Homestory #46

Was war die passende Musik zum Wahlspektakel in den USA? Ray Charles’ »Georgia on My Mind« schien zeitweise passend. Auch Nevada hätte eine wahlentscheidende Bedeutung zukommen können. In weiten Gebieten dieses Bundesstaats ist so wenig los, dass man früher dort Atombomben getestet hat. Aber es gibt in Nevada auch eine Stadt, wo man zumindest in den Casinos niemals schläft. Also vielleicht »Viva Las Vegas«? Und eher von den Dead Kennedys als von Elvis Presley? Immerhin kann eine Textzeile als Motto für die nicht enden wollende Stimmenauszählung gelten: »All you need’s a strong heart and a nerve of steel.« Den Ausschlag gab dann Pennsylvania, aber das können Sie auf den folgenden Seiten genauer nachlesen, und in puncto Musik ist dieser Bundesstaat nicht so ergiebig.

Auch wir haben das Rennen natürlich verfolgt. Manch einer konnte in der Wahlnacht erst halbwegs beruhigt zu Bett gehen, als Joe Biden einen Vorsprung bei den Stimmen für das electoral college hatte – das war so gegen 3.15 Uhr –, um am nächsten Morgen von ungünstigen Prognosen verschreckt zu werden. Die Telefonkonferenz am Mittwochvormittag hat aber niemand verschlafen. Es ging dann ja noch eine Weile weiter. »Bis ich das Telefon aus der Hand legen konnte, hat es ein paar Tage gedauert«, bekennt eine Redakteurin. Eine Layouterin fühlte sich zu künstlerischem Schaffen inspiriert. Solche Tage der Spannung haben ja auch Vorzüge. So wenig hat man lange nicht mehr an Covid-19 gedacht. Wenn auch nur dafür: Danke, Donald! Oder gebührt der Dank doch eher CNN? Es herrscht weitgehend Einigkeit, dass dieser Sender mit seiner magic wall, die mit den wohl besten Daten gefüttert wurde und zutreffende Voraussagen ermöglichte, in der Berichterstattung die Nase vorn hatte. Immer wieder war es zudem amüsant zu beobachten, wie professionell die CNN-Journalisten ihre Sympathien überspielten, wenn etwa auf ein begeistertes »And this is good news … « nach zwei Sekunden die Einschränkung » … for the Biden camp« folgte.

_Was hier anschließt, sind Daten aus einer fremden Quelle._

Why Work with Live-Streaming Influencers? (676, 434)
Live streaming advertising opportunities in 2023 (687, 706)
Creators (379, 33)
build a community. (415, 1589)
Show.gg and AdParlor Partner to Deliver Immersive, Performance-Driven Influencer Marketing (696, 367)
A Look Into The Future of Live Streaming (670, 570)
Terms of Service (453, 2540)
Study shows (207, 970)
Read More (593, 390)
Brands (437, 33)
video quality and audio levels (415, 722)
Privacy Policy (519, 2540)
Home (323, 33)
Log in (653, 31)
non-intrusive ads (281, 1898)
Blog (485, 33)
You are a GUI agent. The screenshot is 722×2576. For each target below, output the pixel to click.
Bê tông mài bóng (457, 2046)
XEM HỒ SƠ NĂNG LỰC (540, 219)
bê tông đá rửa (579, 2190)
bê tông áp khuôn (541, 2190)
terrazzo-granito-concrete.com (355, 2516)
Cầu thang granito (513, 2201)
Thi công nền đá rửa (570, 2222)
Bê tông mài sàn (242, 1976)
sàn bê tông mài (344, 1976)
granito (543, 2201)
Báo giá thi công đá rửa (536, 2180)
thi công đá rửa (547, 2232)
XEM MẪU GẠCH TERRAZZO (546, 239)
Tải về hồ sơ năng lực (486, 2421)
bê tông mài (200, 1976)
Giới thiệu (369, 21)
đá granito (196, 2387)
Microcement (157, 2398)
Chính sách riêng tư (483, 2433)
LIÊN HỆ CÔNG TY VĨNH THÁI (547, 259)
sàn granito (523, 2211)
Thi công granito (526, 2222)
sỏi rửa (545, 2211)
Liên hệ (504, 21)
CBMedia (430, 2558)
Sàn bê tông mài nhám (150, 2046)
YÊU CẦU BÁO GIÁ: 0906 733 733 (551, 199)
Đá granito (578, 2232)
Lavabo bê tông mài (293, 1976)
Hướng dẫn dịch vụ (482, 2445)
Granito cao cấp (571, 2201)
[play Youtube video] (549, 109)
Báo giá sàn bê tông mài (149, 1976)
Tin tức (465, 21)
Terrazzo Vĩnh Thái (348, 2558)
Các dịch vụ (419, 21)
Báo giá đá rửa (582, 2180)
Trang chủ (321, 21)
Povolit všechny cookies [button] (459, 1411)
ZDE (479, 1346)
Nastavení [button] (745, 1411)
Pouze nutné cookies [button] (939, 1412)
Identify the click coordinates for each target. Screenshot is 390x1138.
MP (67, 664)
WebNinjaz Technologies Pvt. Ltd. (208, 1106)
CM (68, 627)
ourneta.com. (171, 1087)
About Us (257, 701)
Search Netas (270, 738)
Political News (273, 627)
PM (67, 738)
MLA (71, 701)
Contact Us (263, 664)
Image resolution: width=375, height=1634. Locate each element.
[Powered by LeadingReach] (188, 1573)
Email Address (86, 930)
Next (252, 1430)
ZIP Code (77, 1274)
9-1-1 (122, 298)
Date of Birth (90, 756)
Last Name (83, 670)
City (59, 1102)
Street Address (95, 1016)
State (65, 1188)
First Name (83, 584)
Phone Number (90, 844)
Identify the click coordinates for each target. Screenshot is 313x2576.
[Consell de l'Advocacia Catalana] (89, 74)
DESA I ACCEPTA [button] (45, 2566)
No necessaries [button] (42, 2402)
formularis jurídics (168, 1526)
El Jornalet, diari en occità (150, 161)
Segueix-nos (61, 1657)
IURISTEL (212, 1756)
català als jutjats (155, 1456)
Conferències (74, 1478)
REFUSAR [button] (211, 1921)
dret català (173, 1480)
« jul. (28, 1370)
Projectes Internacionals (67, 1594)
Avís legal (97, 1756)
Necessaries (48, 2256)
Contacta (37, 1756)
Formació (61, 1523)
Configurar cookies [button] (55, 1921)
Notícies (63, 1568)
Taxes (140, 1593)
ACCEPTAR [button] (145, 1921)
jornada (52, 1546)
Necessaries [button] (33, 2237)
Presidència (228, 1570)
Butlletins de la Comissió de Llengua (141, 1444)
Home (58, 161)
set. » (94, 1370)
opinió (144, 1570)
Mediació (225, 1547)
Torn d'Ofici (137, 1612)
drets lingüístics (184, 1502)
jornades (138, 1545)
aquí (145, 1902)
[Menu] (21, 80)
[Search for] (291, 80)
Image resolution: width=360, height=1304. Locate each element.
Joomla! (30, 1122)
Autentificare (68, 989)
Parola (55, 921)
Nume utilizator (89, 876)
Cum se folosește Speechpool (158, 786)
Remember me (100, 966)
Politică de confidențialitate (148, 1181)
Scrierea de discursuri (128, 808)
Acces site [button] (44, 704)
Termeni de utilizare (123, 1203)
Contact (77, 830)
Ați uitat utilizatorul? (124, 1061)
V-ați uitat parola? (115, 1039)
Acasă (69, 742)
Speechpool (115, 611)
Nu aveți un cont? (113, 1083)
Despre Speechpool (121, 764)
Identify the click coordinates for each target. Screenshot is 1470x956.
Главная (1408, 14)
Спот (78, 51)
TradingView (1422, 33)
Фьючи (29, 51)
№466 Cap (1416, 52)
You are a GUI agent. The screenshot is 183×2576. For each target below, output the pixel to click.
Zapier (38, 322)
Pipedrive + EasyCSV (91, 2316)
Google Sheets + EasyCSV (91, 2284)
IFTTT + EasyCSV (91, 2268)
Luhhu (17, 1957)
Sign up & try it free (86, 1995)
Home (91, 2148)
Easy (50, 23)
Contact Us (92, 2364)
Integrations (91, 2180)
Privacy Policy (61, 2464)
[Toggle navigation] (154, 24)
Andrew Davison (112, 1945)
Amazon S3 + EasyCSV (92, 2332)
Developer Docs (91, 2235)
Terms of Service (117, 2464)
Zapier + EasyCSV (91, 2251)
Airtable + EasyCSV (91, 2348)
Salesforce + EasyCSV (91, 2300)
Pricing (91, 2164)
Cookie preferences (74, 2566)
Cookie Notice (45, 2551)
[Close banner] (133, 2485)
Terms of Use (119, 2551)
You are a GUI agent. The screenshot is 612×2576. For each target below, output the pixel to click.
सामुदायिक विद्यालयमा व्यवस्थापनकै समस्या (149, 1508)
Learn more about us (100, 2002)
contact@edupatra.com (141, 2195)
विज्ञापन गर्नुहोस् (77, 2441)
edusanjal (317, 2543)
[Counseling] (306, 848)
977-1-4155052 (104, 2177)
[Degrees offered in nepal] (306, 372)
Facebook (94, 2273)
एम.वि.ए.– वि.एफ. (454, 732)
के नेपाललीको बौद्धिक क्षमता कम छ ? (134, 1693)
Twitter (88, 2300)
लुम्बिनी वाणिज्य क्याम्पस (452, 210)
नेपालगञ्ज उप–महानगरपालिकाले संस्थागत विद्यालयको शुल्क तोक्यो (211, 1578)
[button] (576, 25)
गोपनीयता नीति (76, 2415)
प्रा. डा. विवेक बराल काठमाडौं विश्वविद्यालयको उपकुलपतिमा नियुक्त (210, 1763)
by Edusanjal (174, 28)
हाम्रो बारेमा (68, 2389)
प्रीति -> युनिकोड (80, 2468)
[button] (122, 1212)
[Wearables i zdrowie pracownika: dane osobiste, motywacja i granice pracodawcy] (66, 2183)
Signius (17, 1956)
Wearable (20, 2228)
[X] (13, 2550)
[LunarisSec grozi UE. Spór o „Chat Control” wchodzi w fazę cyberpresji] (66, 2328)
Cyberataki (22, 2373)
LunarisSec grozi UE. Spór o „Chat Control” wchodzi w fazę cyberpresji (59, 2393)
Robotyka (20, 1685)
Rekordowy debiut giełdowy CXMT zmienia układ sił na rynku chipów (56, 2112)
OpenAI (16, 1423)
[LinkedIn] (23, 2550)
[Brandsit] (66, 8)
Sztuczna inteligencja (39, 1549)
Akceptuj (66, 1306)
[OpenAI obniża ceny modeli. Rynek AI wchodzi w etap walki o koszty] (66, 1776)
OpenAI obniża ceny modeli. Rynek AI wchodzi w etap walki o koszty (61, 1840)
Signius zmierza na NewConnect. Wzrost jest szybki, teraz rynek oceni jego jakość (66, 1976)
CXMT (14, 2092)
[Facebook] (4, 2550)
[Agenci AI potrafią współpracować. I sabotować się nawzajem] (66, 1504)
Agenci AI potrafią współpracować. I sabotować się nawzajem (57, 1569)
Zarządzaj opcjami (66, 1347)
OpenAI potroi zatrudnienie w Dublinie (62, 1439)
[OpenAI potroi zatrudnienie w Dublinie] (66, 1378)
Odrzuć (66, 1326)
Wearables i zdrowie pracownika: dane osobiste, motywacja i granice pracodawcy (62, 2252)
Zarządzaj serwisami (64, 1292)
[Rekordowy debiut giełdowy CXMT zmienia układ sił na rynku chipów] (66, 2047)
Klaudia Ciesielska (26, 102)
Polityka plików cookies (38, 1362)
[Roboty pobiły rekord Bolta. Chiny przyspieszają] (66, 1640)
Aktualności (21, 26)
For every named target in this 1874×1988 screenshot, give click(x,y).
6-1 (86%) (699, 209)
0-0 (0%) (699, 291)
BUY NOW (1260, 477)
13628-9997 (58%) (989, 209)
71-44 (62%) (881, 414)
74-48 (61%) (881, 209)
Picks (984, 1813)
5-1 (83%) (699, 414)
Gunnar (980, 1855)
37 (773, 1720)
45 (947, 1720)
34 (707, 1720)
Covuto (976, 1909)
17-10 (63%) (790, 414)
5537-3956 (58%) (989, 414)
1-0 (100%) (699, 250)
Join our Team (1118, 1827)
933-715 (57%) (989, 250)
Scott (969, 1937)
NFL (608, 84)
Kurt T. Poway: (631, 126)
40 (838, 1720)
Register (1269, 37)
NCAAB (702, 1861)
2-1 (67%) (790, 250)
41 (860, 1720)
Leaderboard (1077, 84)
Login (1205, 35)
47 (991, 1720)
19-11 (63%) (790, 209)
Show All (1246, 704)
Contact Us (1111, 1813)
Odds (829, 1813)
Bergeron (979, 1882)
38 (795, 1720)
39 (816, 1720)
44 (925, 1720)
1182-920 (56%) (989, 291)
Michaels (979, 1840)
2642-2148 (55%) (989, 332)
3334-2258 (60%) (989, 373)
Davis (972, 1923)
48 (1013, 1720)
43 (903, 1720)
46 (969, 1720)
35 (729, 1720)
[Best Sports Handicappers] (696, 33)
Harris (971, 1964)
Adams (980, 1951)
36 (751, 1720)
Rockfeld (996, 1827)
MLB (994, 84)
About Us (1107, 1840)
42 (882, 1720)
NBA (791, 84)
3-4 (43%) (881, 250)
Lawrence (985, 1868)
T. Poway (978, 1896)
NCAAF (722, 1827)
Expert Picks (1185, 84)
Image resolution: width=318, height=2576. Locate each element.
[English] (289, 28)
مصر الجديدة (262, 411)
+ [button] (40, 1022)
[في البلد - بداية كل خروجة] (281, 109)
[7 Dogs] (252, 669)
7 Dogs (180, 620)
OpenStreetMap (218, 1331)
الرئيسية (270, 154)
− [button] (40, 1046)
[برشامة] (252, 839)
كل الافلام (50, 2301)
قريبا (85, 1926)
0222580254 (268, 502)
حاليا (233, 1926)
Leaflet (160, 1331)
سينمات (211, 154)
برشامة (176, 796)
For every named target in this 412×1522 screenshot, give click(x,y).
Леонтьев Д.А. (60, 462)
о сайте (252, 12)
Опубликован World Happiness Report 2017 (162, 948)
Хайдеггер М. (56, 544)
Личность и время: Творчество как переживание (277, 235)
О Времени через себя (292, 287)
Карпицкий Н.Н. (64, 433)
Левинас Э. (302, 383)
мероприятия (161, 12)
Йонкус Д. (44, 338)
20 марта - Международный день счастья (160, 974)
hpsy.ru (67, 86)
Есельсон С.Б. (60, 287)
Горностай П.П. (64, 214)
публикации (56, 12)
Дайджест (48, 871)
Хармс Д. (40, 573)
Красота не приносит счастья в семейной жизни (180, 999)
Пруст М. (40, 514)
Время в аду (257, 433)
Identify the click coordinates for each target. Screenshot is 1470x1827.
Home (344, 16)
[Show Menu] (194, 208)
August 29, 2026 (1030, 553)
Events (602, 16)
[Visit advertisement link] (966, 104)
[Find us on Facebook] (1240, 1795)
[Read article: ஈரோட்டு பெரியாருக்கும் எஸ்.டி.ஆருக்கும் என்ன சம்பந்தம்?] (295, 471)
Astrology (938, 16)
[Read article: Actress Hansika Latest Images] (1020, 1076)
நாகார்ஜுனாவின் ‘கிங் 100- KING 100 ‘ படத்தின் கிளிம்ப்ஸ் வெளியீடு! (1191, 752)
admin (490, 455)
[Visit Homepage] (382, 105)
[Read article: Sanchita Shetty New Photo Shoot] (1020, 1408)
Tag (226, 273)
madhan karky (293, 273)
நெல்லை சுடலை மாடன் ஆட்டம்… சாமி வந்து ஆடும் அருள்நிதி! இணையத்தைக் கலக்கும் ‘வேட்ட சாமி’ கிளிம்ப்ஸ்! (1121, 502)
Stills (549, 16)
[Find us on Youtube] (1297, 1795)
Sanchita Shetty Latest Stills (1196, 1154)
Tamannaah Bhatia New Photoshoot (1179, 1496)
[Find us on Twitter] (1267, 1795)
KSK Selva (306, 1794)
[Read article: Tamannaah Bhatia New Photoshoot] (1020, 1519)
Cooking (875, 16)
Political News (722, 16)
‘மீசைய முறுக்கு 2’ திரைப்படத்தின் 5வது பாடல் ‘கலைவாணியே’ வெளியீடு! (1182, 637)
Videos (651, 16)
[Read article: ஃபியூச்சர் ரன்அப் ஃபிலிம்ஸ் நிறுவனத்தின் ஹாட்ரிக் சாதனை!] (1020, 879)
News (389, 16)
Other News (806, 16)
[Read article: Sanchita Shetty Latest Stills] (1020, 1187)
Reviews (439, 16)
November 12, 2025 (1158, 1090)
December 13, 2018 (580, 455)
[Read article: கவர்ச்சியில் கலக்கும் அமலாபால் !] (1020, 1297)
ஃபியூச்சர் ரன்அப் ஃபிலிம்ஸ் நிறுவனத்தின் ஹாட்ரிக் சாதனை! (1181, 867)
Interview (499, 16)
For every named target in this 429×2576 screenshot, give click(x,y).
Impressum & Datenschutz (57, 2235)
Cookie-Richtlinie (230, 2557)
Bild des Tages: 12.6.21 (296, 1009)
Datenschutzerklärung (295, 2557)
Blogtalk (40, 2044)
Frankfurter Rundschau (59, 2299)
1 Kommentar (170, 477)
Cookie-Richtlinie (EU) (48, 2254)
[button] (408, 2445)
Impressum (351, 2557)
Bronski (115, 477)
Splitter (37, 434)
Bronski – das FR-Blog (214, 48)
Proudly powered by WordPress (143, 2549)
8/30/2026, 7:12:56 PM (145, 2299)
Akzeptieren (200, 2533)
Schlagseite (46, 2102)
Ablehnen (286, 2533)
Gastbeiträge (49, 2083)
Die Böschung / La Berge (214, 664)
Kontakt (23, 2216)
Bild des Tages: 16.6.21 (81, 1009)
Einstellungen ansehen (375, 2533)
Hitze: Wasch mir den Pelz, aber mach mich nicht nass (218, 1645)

Als die Entscheidung dann endlich gefallen war, holte uns die Pandemie schnell wieder ein. »Samstagabend erst mal zwei Flaschen Weißwein mit der Nachbarin geleert«, war schon die wildeste Party. Nachdem die USA mit der trotz einiger Längen spannungsreichen Inszenierung des an sich ja ausgesprochen öden Vorgangs einer Stimmenauszählung bewiesen haben, dass sie zumindest in Sachen Entertainment noch weltweit führend sind, kehrt der düstere Alltag ins Bewusstsein zurück: Jihadisten, sächsische Polizisten, sogenannte Querdenker und anderes Unerfreuliches mehr. Aber im Jahr 2020 muss man ja schon froh sein, wenn es überhaupt mal einen Grund gibt, erleichtert zu sein.